The funny thing is that on Sunday, I knew I wanted to call in sick the next day but I was telling myself that after this week I have a break anyway. When I realized that I have this week and next before the break, I thought, "Well in that case, fuck it: I'm staying home." I had hoped to get some sleep. Hah. Fat chance.

In addition to my difficulty getting on top of student work, I truly have been falling down on the job in terms of P&B. I haven't read the folders (not even Cathy's--still), and I haven't been responding to the endorsement letters my colleagues have been writing for their mentees, never mind writing the ones I am responsible for.

But here it is almost 9 p.m., I have hit several walls in succession; I still need to make a stop at the grocery store on the way home--and probably "should" get up at 6 (or even earlier) tomorrow to get in and get cracking on those assignments for Nature in Lit.
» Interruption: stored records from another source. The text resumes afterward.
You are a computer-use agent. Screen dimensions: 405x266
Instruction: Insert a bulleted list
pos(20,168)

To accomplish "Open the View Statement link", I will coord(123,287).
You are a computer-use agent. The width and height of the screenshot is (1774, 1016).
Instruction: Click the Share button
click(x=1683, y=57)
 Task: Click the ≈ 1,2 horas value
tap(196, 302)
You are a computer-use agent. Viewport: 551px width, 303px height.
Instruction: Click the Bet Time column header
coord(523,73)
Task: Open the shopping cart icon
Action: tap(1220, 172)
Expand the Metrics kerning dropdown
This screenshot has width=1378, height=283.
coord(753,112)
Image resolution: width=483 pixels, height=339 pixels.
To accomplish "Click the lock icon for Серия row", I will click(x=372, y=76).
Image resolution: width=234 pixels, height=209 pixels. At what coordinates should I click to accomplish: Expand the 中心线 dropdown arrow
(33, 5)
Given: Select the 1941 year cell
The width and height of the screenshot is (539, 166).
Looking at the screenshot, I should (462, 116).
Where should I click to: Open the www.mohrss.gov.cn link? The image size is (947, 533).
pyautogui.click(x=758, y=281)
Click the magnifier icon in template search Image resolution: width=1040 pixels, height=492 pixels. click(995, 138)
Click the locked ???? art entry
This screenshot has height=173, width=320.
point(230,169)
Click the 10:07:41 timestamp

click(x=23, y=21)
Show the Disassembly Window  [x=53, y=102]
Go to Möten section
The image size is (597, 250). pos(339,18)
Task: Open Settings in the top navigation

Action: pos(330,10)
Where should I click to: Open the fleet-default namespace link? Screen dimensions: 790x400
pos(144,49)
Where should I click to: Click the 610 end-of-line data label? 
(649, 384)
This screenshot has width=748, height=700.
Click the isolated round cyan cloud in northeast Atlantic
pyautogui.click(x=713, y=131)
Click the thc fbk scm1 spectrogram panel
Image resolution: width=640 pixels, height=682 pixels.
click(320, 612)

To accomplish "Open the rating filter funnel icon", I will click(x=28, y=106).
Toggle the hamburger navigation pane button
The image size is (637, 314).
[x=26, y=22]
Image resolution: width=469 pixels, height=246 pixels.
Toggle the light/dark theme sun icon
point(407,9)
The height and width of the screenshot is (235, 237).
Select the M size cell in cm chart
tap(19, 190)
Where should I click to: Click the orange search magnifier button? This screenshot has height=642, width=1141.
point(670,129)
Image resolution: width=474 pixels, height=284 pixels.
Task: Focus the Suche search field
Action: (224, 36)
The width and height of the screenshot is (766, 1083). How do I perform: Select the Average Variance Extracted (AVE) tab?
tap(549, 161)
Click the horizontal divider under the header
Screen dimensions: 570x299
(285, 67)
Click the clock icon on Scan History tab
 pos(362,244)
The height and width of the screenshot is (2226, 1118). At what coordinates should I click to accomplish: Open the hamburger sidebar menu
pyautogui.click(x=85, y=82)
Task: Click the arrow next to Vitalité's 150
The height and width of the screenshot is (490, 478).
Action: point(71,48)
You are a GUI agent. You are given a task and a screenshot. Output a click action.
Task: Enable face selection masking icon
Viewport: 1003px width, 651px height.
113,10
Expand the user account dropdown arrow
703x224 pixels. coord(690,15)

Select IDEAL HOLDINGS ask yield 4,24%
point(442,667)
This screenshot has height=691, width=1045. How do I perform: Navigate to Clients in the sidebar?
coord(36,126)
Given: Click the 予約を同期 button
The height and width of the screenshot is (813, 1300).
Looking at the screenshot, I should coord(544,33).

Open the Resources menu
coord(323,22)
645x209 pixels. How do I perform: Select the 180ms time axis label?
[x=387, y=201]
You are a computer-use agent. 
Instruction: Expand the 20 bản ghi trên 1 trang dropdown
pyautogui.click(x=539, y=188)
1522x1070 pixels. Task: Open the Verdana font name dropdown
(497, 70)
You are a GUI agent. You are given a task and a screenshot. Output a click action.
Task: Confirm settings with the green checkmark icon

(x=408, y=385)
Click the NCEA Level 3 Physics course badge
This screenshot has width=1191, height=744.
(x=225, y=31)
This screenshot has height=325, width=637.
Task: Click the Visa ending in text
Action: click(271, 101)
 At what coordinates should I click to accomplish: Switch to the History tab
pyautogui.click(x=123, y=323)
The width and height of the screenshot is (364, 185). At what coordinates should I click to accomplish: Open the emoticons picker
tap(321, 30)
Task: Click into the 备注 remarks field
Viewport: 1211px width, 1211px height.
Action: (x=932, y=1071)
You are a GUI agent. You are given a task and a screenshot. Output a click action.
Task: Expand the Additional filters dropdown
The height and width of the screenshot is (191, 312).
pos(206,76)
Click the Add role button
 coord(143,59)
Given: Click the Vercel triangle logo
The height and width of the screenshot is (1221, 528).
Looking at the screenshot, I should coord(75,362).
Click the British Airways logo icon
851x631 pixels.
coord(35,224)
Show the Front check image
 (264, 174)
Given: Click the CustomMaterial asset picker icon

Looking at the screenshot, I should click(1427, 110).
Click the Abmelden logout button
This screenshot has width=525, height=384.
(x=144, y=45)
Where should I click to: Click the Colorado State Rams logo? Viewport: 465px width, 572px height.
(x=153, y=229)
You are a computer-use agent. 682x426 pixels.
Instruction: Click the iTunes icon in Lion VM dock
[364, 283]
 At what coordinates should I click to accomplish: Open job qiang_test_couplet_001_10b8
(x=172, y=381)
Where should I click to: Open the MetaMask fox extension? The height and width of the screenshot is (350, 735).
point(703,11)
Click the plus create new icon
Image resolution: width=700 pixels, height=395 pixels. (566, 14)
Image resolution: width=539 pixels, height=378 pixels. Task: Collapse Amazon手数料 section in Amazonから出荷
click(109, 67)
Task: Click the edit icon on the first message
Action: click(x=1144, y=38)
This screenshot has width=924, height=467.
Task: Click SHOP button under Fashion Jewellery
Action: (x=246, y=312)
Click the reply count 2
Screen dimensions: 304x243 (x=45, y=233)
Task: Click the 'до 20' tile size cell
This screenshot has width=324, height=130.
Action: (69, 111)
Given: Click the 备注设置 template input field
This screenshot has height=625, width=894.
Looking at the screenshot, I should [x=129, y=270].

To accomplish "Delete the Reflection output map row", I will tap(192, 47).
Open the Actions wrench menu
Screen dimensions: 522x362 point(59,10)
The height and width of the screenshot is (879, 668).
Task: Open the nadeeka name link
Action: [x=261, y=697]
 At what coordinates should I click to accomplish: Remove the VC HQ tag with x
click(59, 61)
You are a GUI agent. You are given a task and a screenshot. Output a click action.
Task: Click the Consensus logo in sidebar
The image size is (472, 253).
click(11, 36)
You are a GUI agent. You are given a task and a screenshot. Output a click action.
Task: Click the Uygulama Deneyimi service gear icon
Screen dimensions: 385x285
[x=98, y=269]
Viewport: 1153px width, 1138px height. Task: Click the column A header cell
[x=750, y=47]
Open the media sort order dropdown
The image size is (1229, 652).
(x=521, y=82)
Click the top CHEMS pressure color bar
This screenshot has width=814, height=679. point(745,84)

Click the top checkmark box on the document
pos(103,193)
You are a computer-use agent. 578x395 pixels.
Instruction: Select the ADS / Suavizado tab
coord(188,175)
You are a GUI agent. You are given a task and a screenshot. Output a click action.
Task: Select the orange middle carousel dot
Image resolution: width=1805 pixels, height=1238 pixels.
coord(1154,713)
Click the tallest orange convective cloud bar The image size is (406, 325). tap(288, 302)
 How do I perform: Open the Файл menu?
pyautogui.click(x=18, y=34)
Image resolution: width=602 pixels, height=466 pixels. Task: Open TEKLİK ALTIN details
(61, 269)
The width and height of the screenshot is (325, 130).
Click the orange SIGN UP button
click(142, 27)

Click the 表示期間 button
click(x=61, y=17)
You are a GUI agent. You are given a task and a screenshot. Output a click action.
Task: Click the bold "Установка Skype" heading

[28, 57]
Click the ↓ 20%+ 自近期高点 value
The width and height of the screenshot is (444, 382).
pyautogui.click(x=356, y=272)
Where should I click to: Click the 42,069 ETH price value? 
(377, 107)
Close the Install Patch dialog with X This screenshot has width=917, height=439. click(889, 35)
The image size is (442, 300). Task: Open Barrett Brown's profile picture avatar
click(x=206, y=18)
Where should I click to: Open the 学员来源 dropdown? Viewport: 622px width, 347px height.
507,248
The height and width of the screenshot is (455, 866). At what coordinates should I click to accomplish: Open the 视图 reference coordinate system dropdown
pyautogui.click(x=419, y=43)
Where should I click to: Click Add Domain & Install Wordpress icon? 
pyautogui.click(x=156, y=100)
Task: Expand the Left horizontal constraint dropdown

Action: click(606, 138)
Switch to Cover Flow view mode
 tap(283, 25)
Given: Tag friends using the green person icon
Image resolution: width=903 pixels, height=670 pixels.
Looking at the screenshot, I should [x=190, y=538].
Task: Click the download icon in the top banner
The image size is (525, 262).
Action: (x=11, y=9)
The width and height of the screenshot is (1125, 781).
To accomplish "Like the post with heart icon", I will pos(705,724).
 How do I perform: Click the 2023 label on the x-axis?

I really highly doubt I'll be any stronger tomorrow, quite honestly (it's a nice little fiction, Scarlett, but we both know better). But I truly can't think about--never mind do--anything further tonight. My brain is experiencing the intellectual equivalent of running on fumes. I'm outta here.

1 comment:

  1. I am comparably wiped and running on empty while falling asleep over papers. I was so close to breaking into the meeting with the interjection "as Bruce would say, 'I'm WHAT? LEAVING IN JULY!!!!!!' " but didn't want to derail Cathy, who of course knew of my plans. I too am become Scarlett, destroyer of the long day's journey into night. Ave atque vale in advance.